Der Münchner Volksliedforscher August Hartmann (1846-1917) veröffentlichte dieses Lied (Historische Volkslieder und Zeitgedichte vom 16. bis zum 19. Jahrhundert. 3 Bände. München 1907-1913) mit der Bemerkung: "Mündlich aus Daglfing bei München, Kraiburg am Inn und Hohenaschau (Oberbayern)". Es handelt sich um eine auch in Österreich und anderen deutschen Gebieten verbreitete Liedform, die im Text dem sonst in Soldatenliedern oft anzutreffenden "Hurra-Patriotismus" widerspricht. Inhaltlich nimmt das Lied auf die Napoleonischen Kriege und die Schlacht bei Leipzig 1813 Bezug. Deutlich wird die Meinungsänderung des Soldaten, seine Verwundung und der dann realistische soziale, wirtschaftliche und gesellschaftliche Abstieg beschrieben. Es handelt sich hier um ein Anti-Kriegslied. Das Buch Hartmanns mit diesem Lied erschien 1913, also 1 Jahr vor dem Ausbruch des 1. Weltkrieges, in dem wieder Deutsche und Franzosen gegeneinander kämpfen. In den letzten Strophen ist ein Geist zu spüren, der Grundlage eines dauerhaften Friedens sein könnte. Die Melodie findet sich in Hartmanns handschriftlichen Liedaufzeichnungen mehrfach für erzählende Lieder.

  1. Als Jüngling schlug mir hoch die Brust / von Kriegeslust und Kriegesfeuer. / Da gab ich denn mit heitrer Lust / fürs Vaterland den letzten Dreier. / Doch kam es einstmals auch dahin / als ein Husar ins Feld zu zieh'n.
  2. Ich war bei mancher heißen Schlacht, / schlug tapfer mich durch Frankreichs Krieger, / hab manchen Streich gut angebracht; / doch blieb ich auch nicht immer Sieger. / Bei Leipzig traf auch mich ein Hieb, / daß mir der Arm im Dolman blieb.

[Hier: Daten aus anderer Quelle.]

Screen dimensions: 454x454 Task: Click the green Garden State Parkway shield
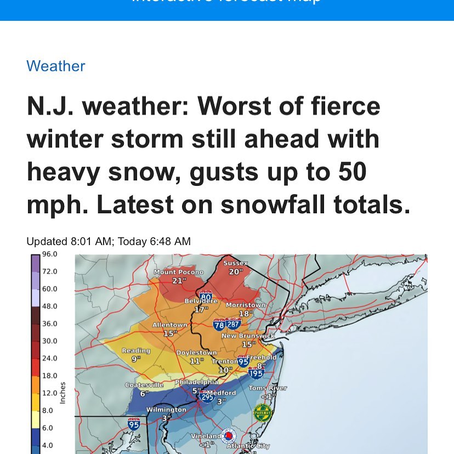262,412
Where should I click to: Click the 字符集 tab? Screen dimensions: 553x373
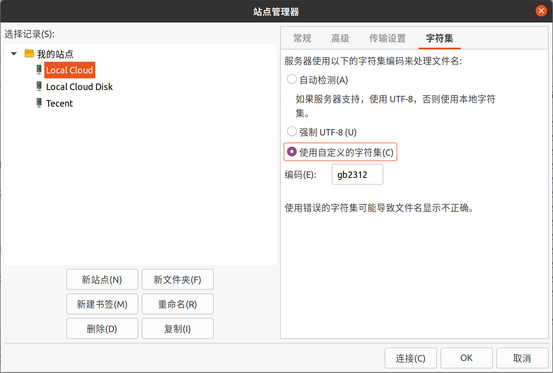point(439,38)
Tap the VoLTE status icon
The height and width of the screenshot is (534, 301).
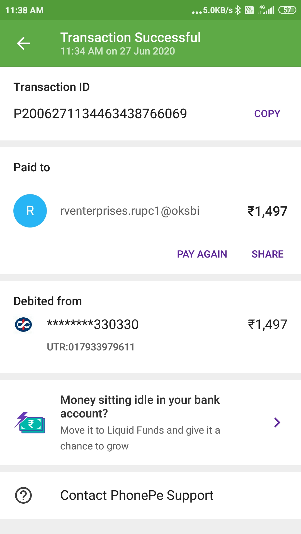249,10
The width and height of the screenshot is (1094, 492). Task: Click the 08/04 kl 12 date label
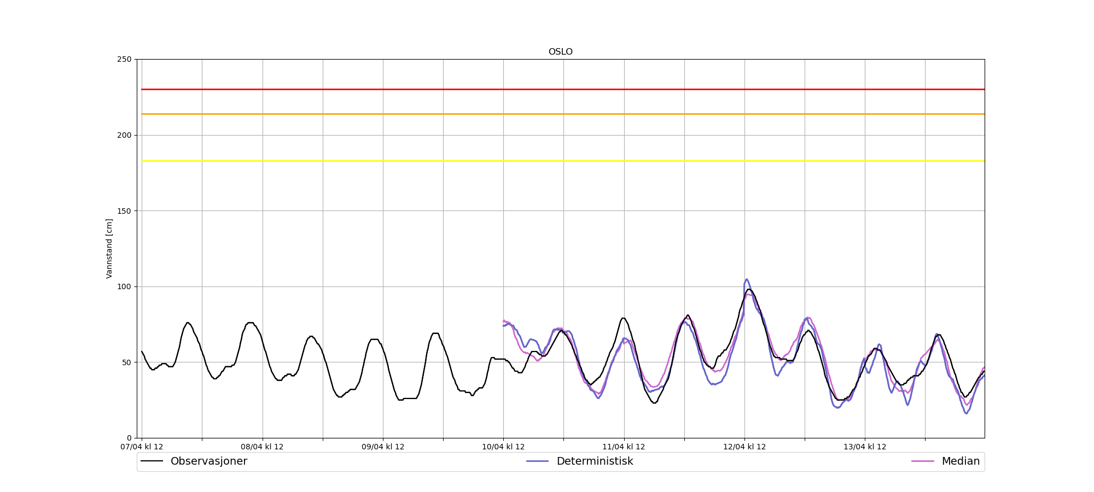pos(262,447)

  3. Ich sank mit einem schweren Fluch / alsbald herab von meinem Schimmel. / Der Franzmann löst' vom Hals ein Tuch / und sprach zu mir im Schlachtgetümmel: / "Hier, Kamerad, verbind er sich!" / Mit nassem Blick verließ er mich.
  4. Verstümmelt kehrte ich nach Haus, / erhielt dort Brot auf viele Bitten. / Ich schrie des Nachts die Stunden aus, / das Dorf vor Feu'r und Raub zu hüten, / und erntete statt einem Lohn / von losen Schwärmern spott und Hohn.

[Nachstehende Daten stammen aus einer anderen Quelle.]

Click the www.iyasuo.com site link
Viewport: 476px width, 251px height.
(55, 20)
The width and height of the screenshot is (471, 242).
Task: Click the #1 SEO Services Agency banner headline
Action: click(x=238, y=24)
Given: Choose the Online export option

  5. Als ich nun einmal mißvergnügt / dort um das schöne Dörflein lenkte, / so an der Heeresstraße liegt, / und mich von Gott verlassen dünkte, / da kam auf Extrapost ein Mann / und hielt mich mit den Worten an:
  6. "He, Kamerad, du warst Husar. / Wir trafen uns auf Leipzigs Auen, / wo ich zum Glück dein Sieger war / und dir den Arm hab abgehauen. / Doch gab ich dir aus Menschensinn / mein Halstuch zum Verbande hin."
  7. "Ach, guter Freund, bist du der Mann, / der mir den Arm hat abgehauen! / Hättst du das Leben mir geraubt, / dürft ich nicht so ins Unglück schauen. / Doch gabst du mir aus Menschensinn / dein Halstuch zum Verbande hin."
  8. Da sprach der junge Offizier: / "Verlaß das Dorf und deine Wache / und komm fortan in mein Quartier / und wohne unter meinem Dache!" / Mit beiden Händen hob er mich / in seinen Wagen brüderlich.

TA: 5. November 1994 im Kloster Seeon; Josef Linhuber aus Eggstätt und Franz Xaver Taubenberger aus Holzkirchen, Gitarrenbegleitung Eva Bruckner.